───── Teks Bacaan

Mohamad Asrori Mulky

ketika cahaya bintang mengintip bayang-bayang sinar rembulan, kuketuk jendela rahasia malam yang tergurat di dedaun nasib. dan aku tak pernah mengerti di mana letak titik yang pasti....

Sabtu, 16 September 2023

Muhammad Abid Al Jabiri

Oleh Mohamad Asrori Mulky

Proyek kebangkitan Islam yang digagas para pembaharu generasi awal seperti Jamaluddin Al Afghani, Muhammad 'Abduh, Muhammad Rasyid Ridha, Muhammad Iqbal, Muhamma 'Ali Jinah, Muhammad 'Ali Pasha, dll, dianggap belum mengangkat martabat umat Islam. Islam masih terpuruk. Belum mampu keluar dari problem laten yang dihadapinya.

Keadaan umat Islam dulu dan kini masih diselimuti awan mendung. Begitu banyak kejadian, begitu banyak persoalan yang membebani pundak umat; sengkarut politik di negara-negara Islam masih kusut, perang saudara yang tak kunjung usai, fanatisme agama, korupsi yang terus bertambah, wajah pendidikan yang muram, distribusi keadilan yang belum merata, kebodohan, dan kemiskinan yang terus bertumbuh.

──────────

* **Latihan Singkat 1**
Tuliskan ulang bagian teks bacaan mulai dari "Muhammad Abid Al" terus sampai "yang terus bertumbuh.", lalu ganti kata "umat" menjadi "masyarakat" di dalamnya.
* **Latihan Singkat 2**
Menurut teks bacaan, seperti apa keadaan umat Islam dulu dan kini digambarkan?

───── Informasi yang Diberikan

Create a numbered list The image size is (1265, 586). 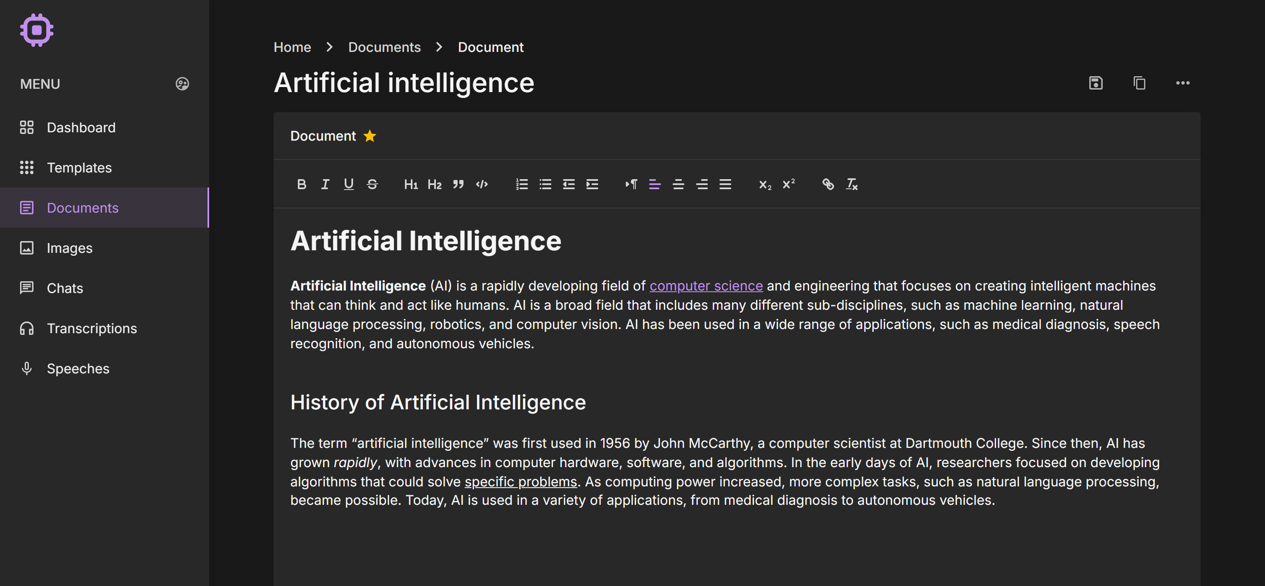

──────────

* **Jawaban Benar 1**
Muhammad Abid Al Jabiri

Oleh Mohamad Asrori Mulky

Proyek kebangkitan Islam yang digagas para pembaharu generasi awal seperti Jamaluddin Al Afghani, Muhammad 'Abduh, Muhammad Rasyid Ridha, Muhammad Iqbal, Muhamma 'Ali Jinah, Muhammad 'Ali Pasha, dll, dianggap belum mengangkat martabat masyarakat Islam. Islam masih terpuruk. Belum mampu keluar dari problem laten yang dihadapinya.

Keadaan masyarakat Islam dulu dan kini masih diselimuti awan mendung. Begitu banyak kejadian, begitu banyak persoalan yang membebani pundak masyarakat; sengkarut politik di negara-negara Islam masih kusut, perang saudara yang tak kunjung usai, fanatisme agama, korupsi yang terus bertambah, wajah pendidikan yang muram, distribusi keadilan yang belum merata, kebodohan, dan kemiskinan yang terus bertumbuh.

* **Jawaban Benar 2**
Keadaan umat Islam dulu dan kini masih diselimuti awan mendung.